Information supplied
============================================================
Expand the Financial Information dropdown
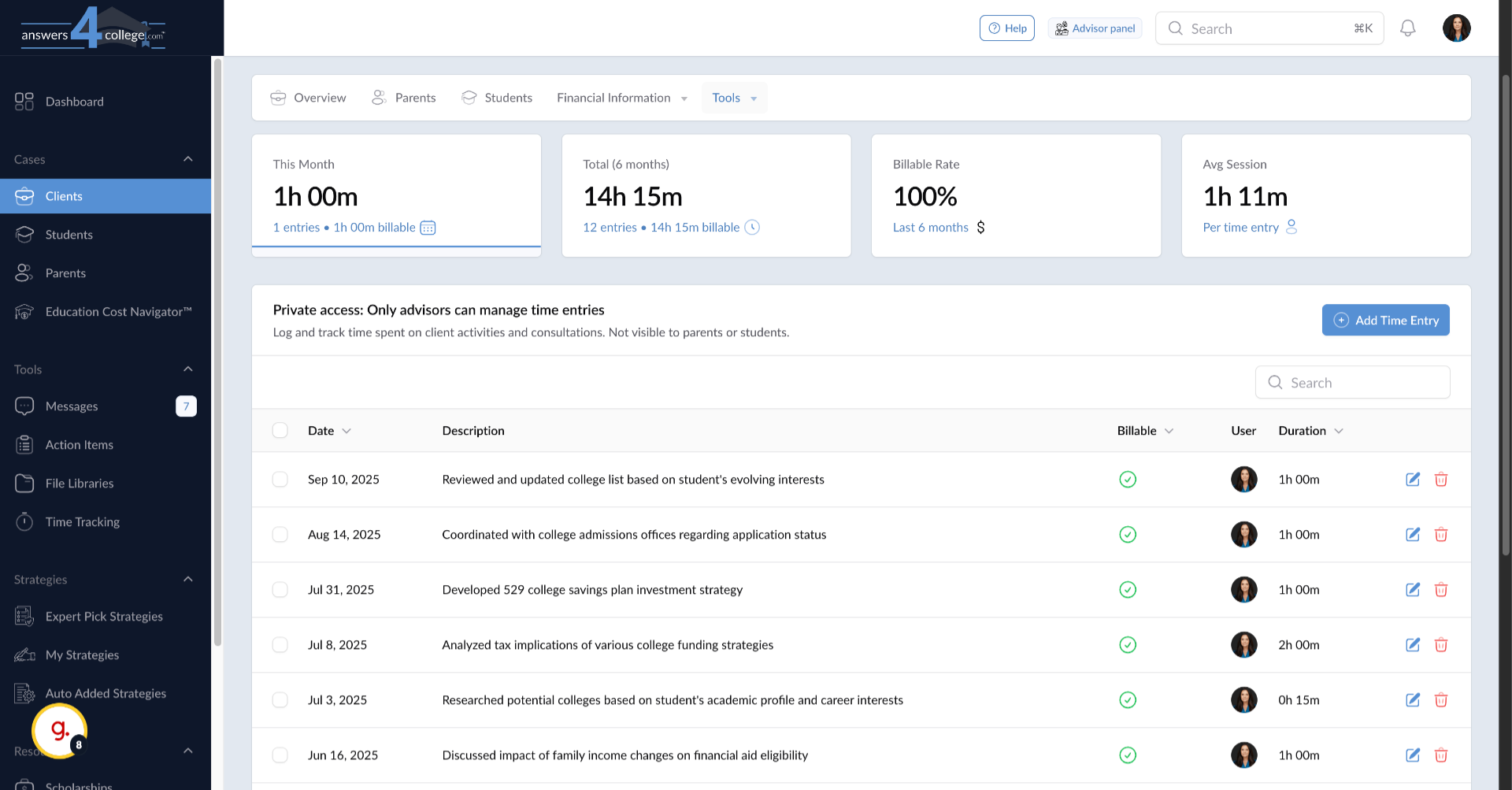1512x790 pixels. tap(621, 98)
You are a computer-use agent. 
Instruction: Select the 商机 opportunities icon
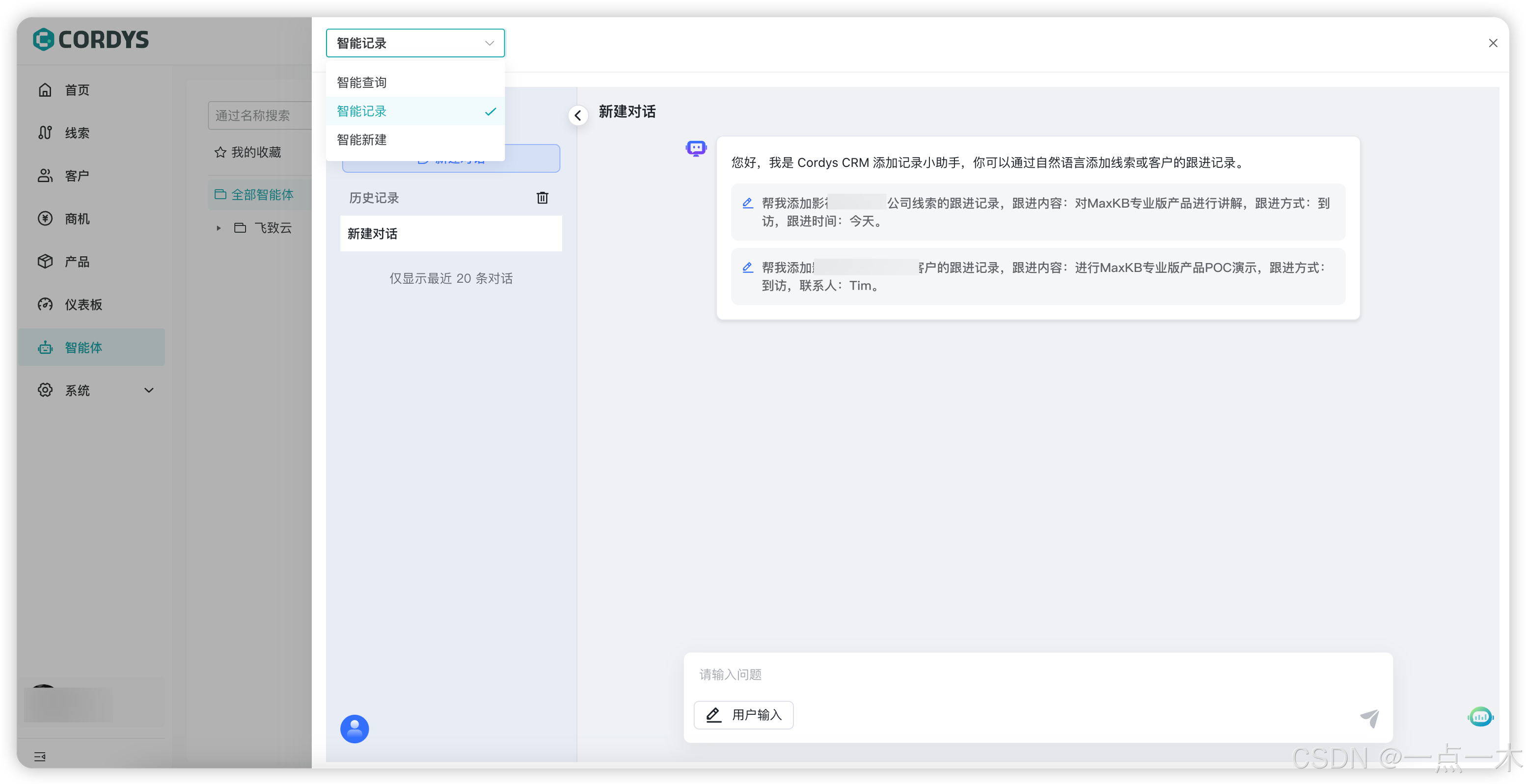[x=76, y=218]
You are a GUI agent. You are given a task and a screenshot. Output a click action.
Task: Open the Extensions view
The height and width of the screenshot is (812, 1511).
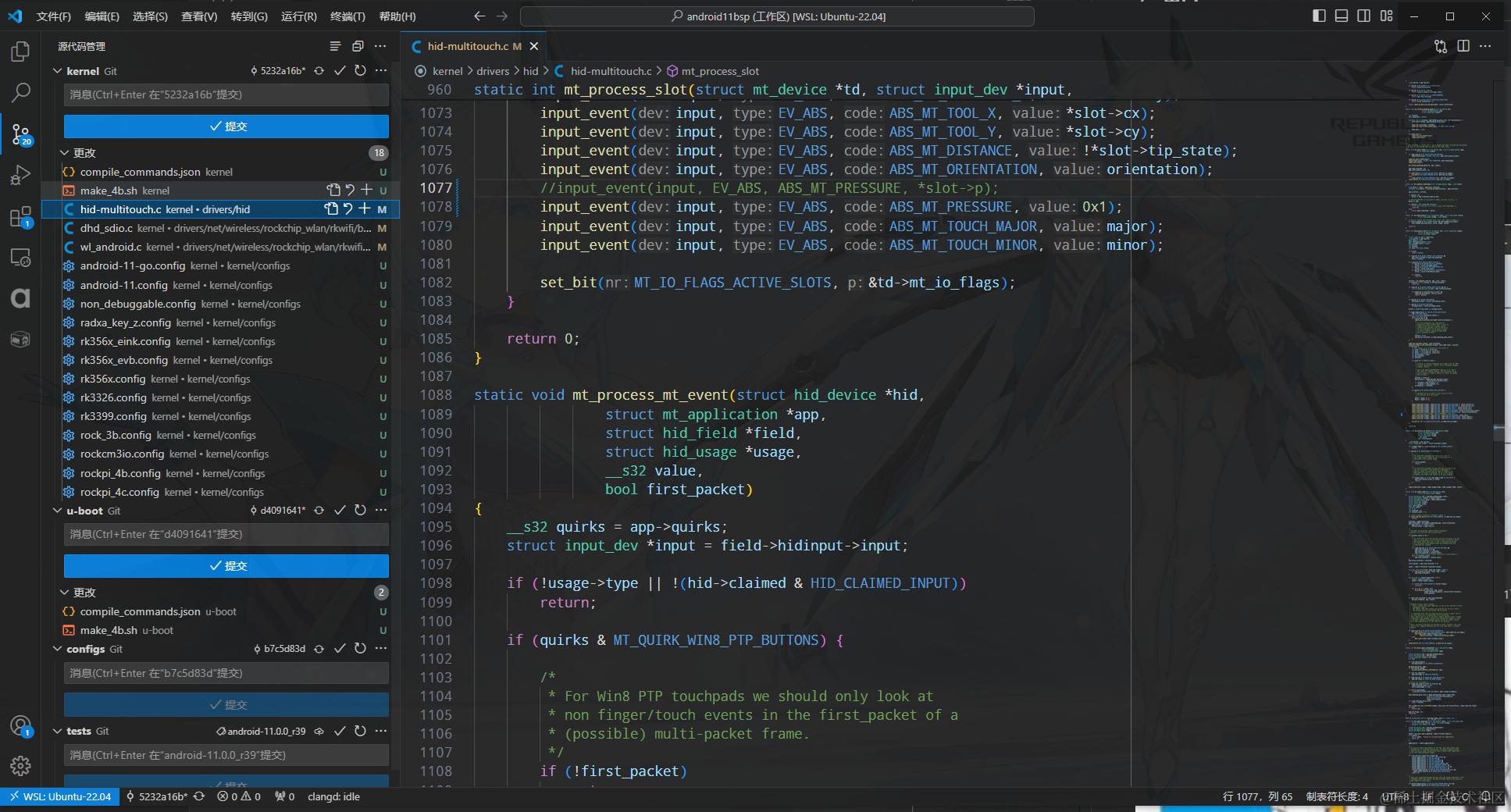(20, 217)
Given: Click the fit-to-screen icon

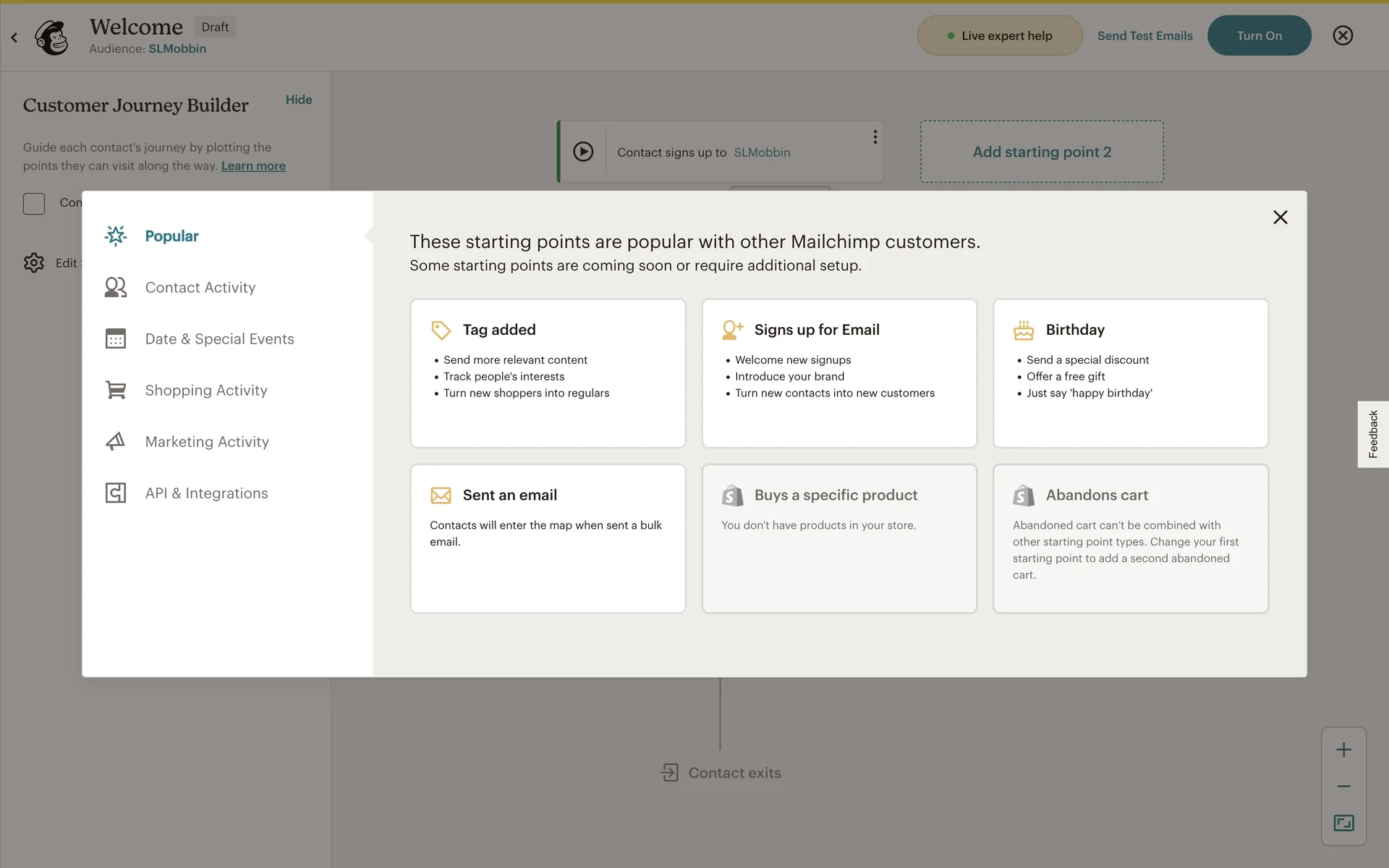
============================================================
Exercise goal
Retype everything in the material word for word, minus pictures.

Solution to this task
Expand the Financial Information dropdown
1512x790 pixels. tap(621, 98)
You are a computer-use agent. 
Instruction: Select the 商机 opportunities icon
[x=76, y=218]
You are a GUI agent. You are given a task and a screenshot. Output a click action.
Task: Open the Extensions view
The height and width of the screenshot is (812, 1511).
(20, 217)
Given: Click the fit-to-screen icon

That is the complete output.